Alice fait mine de ne pas se rappeler. Elle n’a probablement jamais eu de dix-neuf mais elle ne veut pas contredire son professeur dans la situation pénible où celle-ci se trouve par la faute de son psychopathe de père.
— Mademoiselle O’Brien, je me demandais aussi… Vous me pardonnerez d’être aussi curieux, mais c’est la première fois que je m’entretiens avec les professeurs de ma fille, alors vous comprendrez bien que je veuille en profiter.
Mademoiselle O’Brien, pressentant qu’elle va subir une nouvelle attaque, se recroqueville sur son siège.
— Mais je vous en prie monsieur, nous sommes ici pour répondre à vos questions.
— C’est bien ce que je pense aussi.

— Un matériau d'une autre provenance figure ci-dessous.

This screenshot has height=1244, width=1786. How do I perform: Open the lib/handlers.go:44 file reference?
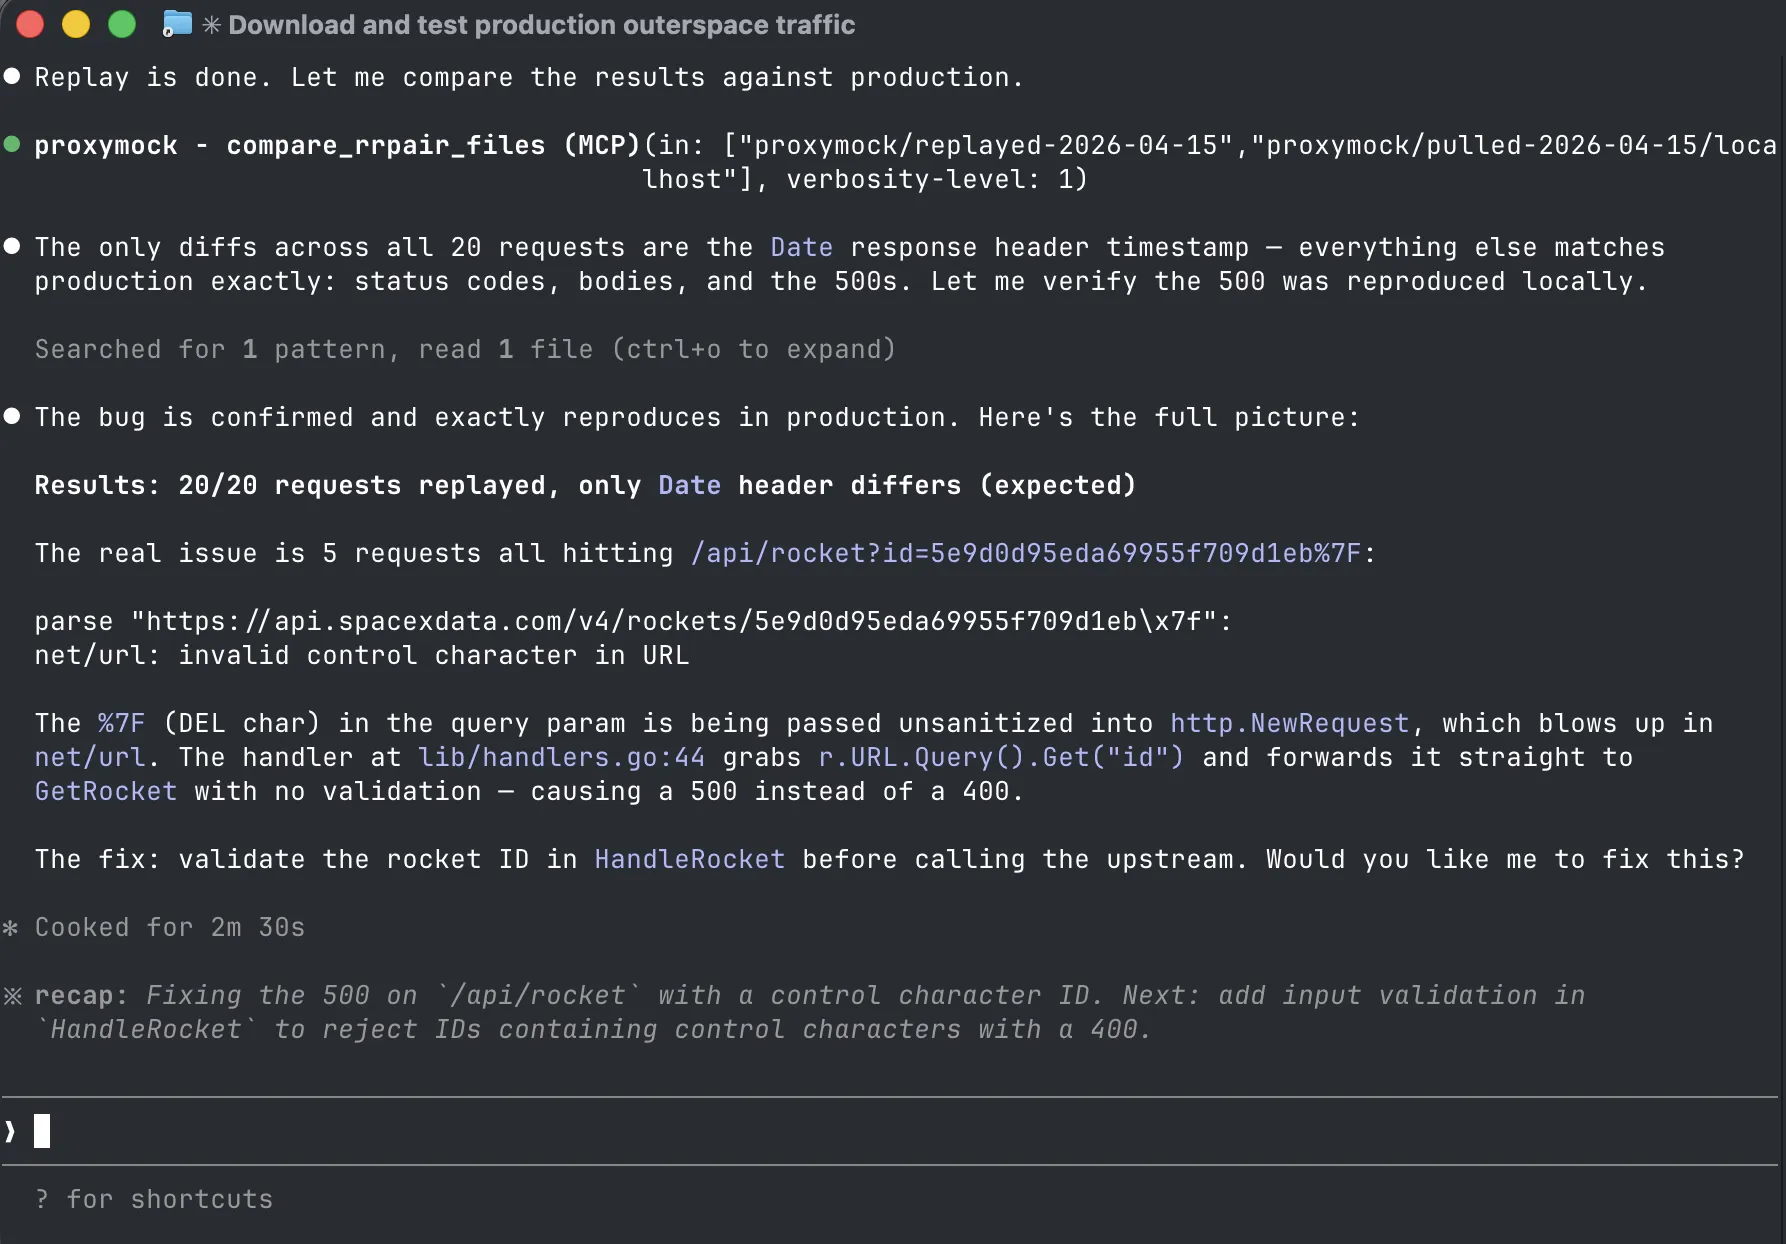pos(560,757)
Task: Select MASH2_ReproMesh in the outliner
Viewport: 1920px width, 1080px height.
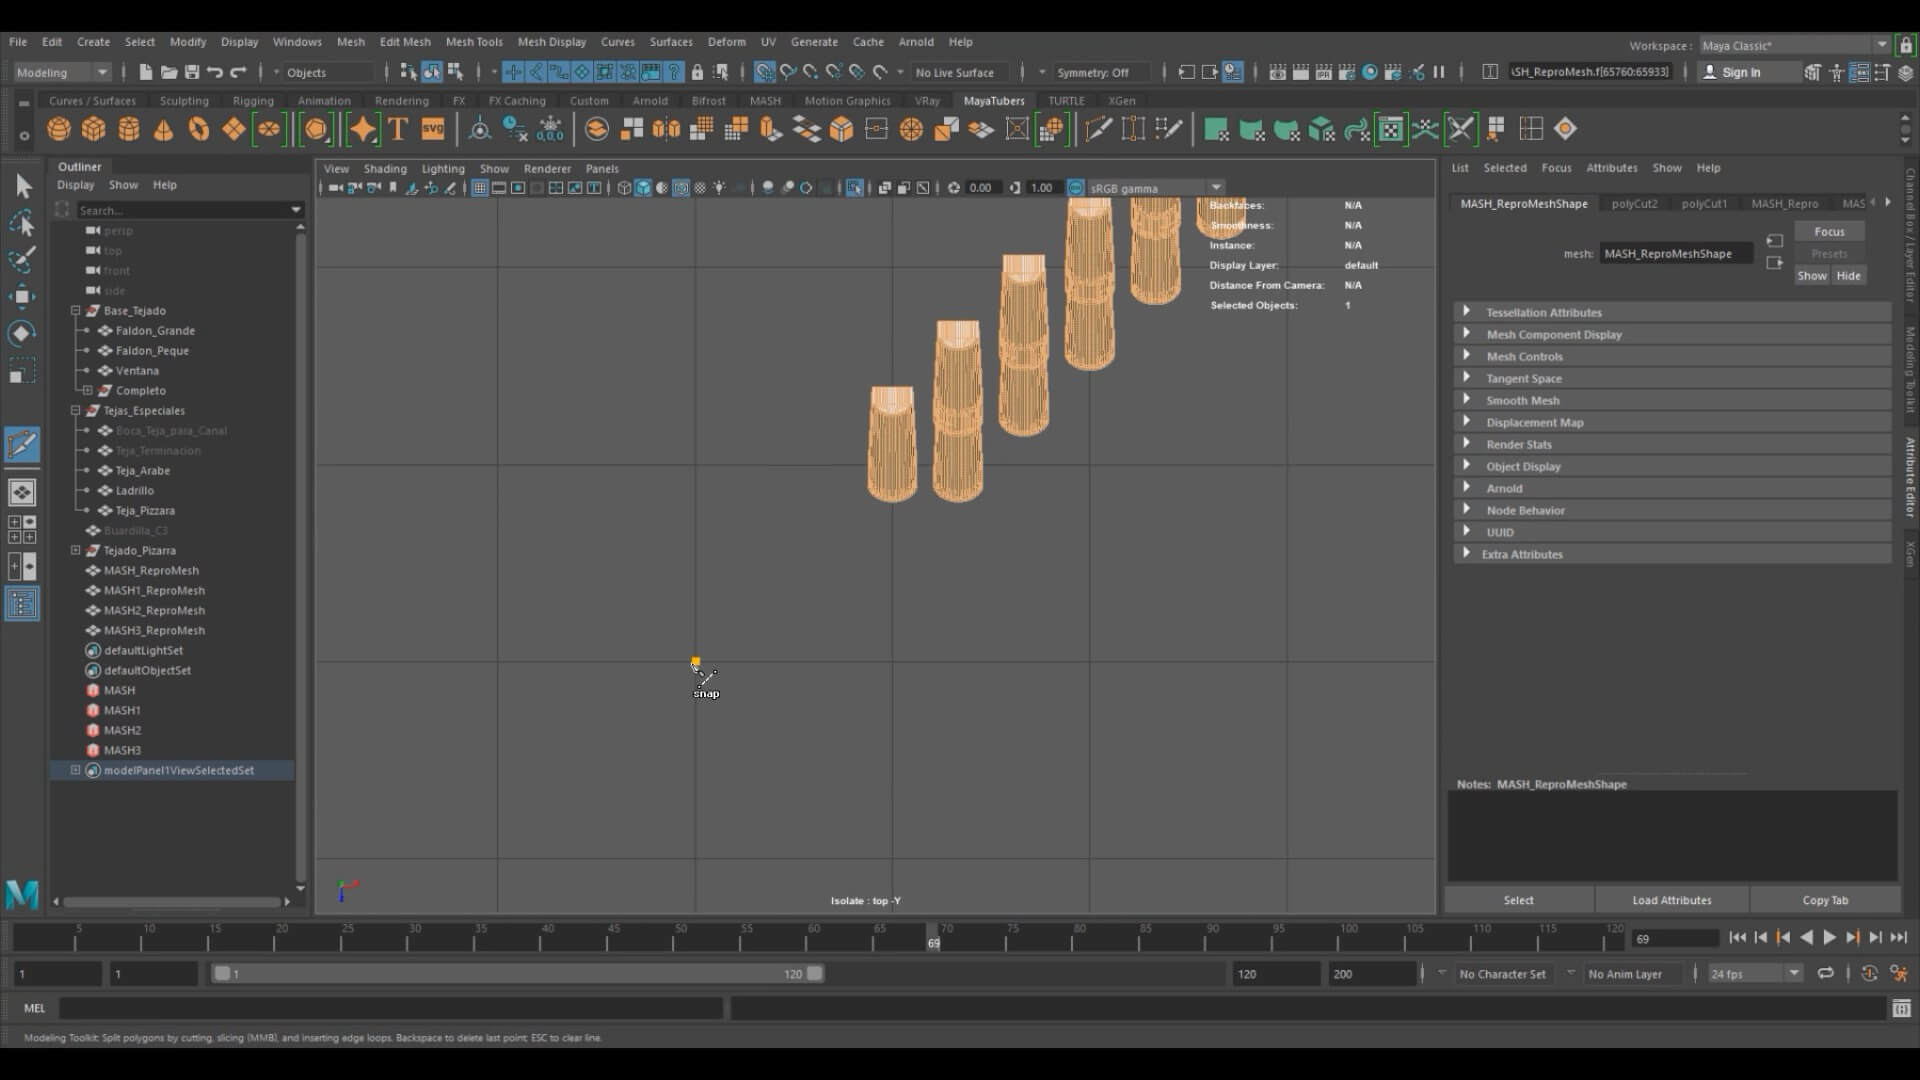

Donc, ce qui me chiffonne c’est que si Alice a déjà dix-neuf sur vingt en novembre, sa marge de progression est finalement assez faible et il se pourrait qu’elle perde un peu son temps.
— Ah mais pas du tout ! Pas du tout !
Là je sens que je l’ai peut-être vexée. Alice est consternée. Elle regarde pensivement vers la fenêtre en faisant tourner une mèche de ses cheveux entre ses doigts. Son père est un bouffon. Mademoiselle O’Brien reprend :
— Ne croyez pas que je néglige les bons éléments au profit des moins bons. Je suis naturellement confrontée au problème de la disparité du niveau mais je fais de mon mieux pour que le cours soit stimulant pour chacun.
C’est une belle tirade, j’en conviens. On ne peut rien redire à cela. J’attends donc un peu avant de répliquer.
— Très bien. C’est très bien. Si vous pouviez seulement, mais je ne veux pas vous embêter non plus, me dire quelles sont les solutions pédagogiques précises dont vous disposez pour pallier cette disparité ?
Je sens qu’on peut tirer encore cinq bonnes minutes. Mademoiselle O’Brien regarde furtivement sa montre sous la table. A la porte, un jeune garçon fait des signes désespérés dans notre direction. Je l’ignore. Tant pis il y aura des victimes collatérales.